The North Carolina Psychological Association (NCPA), through frequent communication, developed a strong relationship with the Division of Medical Assistance (DMA), the state's Medicaid agency, to lobby for passage of the bill, says NCPA Executive Director Sally Cameron. The relationship has helped smooth efforts to have DMA introduce the legislation that includes psychologists as adult providers and to increase Medicaid rates as needed for providers being reimbursed for less than their market value, she adds.
"Bottom line, our working on building a relationship with DMA staff has paid off," Cameron says.
Indeed, "Many state associations have fought hard to maintain coverage," Sullivan says.
West Virginia followed in the footsteps of a 2003 Florida law by passing legislation that allows licensed psychologists to provide "good-faith" custody evaluations during divorce proceedings without fear of being wrongly sued by disgruntled parents--provided the evaluation process is consistent with APA's "Guidelines for Child Custody Evaluations in Divorce Proceedings." The law says a parent cannot anonymously file an administrative complaint charging bias or incompetence against a court-appointed psychologist.
The law, based on APA's guidelines, removes obstacles to psychologist participation in an area that's very litigious, Sullivan says.
Massachusetts made progress protecting psychologists too.
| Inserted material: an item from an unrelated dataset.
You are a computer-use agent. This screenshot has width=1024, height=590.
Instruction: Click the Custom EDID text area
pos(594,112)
The Massachusetts legislature repealed a restrictive contract rule that chained psychologists to noncompete agreements even after the private companies they worked for went out for business. Now, if a hospital or nursing home shuts down, the psychologists that worked exclusively for it would be able to be hired by the new company that took over.
Psychologists in Washington state made it possible for some early-career psychologists to become licensed at an earlier point in time. Previously, new psychologists were required to log two years of clinical supervision, including one after they completed their doctorate. But under the new licensing guidelines, those two years can be completed predoctorally. The change was a part of legislation eliminating unnecessary barriers that slow or prevent qualified applicants from being credentialed health-care providers. It was designed to ease the health-care personnel shortage.
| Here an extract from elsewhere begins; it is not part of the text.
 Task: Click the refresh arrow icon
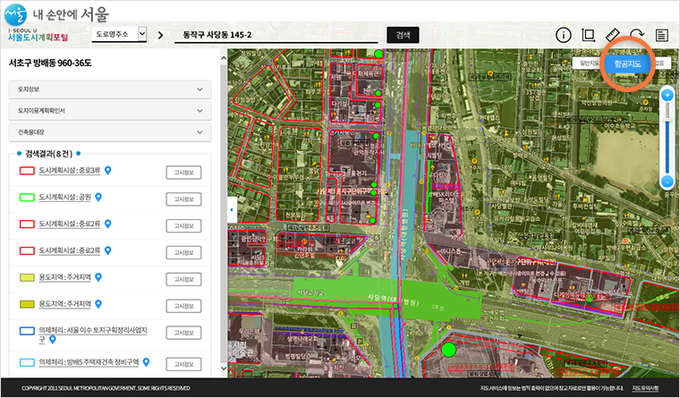[x=637, y=35]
Also regarding licensure, the Colorado Psychological Association prevented legislators from consolidating the boards that regulate mental health professions into one omnibus board that would have handled both master's-level and doctoral-level providers. The Colorado Department of Regulatory Agencies (DORA) proposed the change during the reauthorization of the Colorado state licensing law, which occurs once every five years. Fortunately, CPA members including president Lisa Kaley-Isley, PhD, managed to persuade DORA against the change, which, in their eyes, would have lessened the value of a doctoral degree.
Mental health parity
Psychologists in Missouri made a major stride this year, passing a comprehensive mental health parity law.
Under the bill, group policies will cover all mental illnesses, except for substance abuse, in the same manner that they cover physical illnesses. Individual insurance policies continue to be governed by existing laws, which already mandate mental health coverage. Missouri is the fourth state to expand a limited mental health parity law to one that covers all mental health diagnoses.
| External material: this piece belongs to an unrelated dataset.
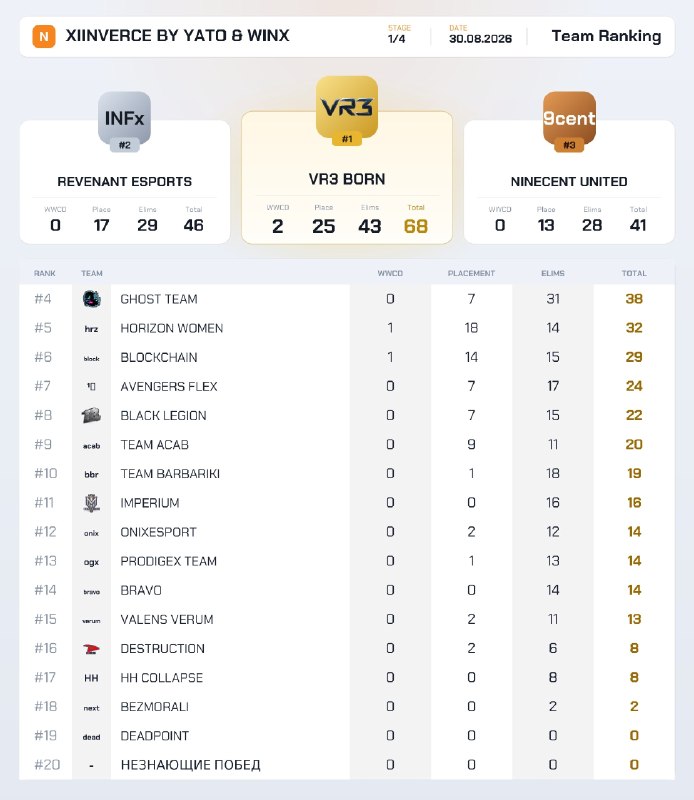Click the bronze 9cent team badge
The height and width of the screenshot is (800, 694).
[x=569, y=118]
It's a trend that Sullivan says is very encouraging. "Thirty-eight states have passed parity laws and half are comprehensive," he says. "The more there are at the state level, the more pressure there is for full parity on the national level."
The passage of a national law would spread parity to all private insurers, some of whom are not now subject to state parity laws because of the national Employee Retirement Income Security Act.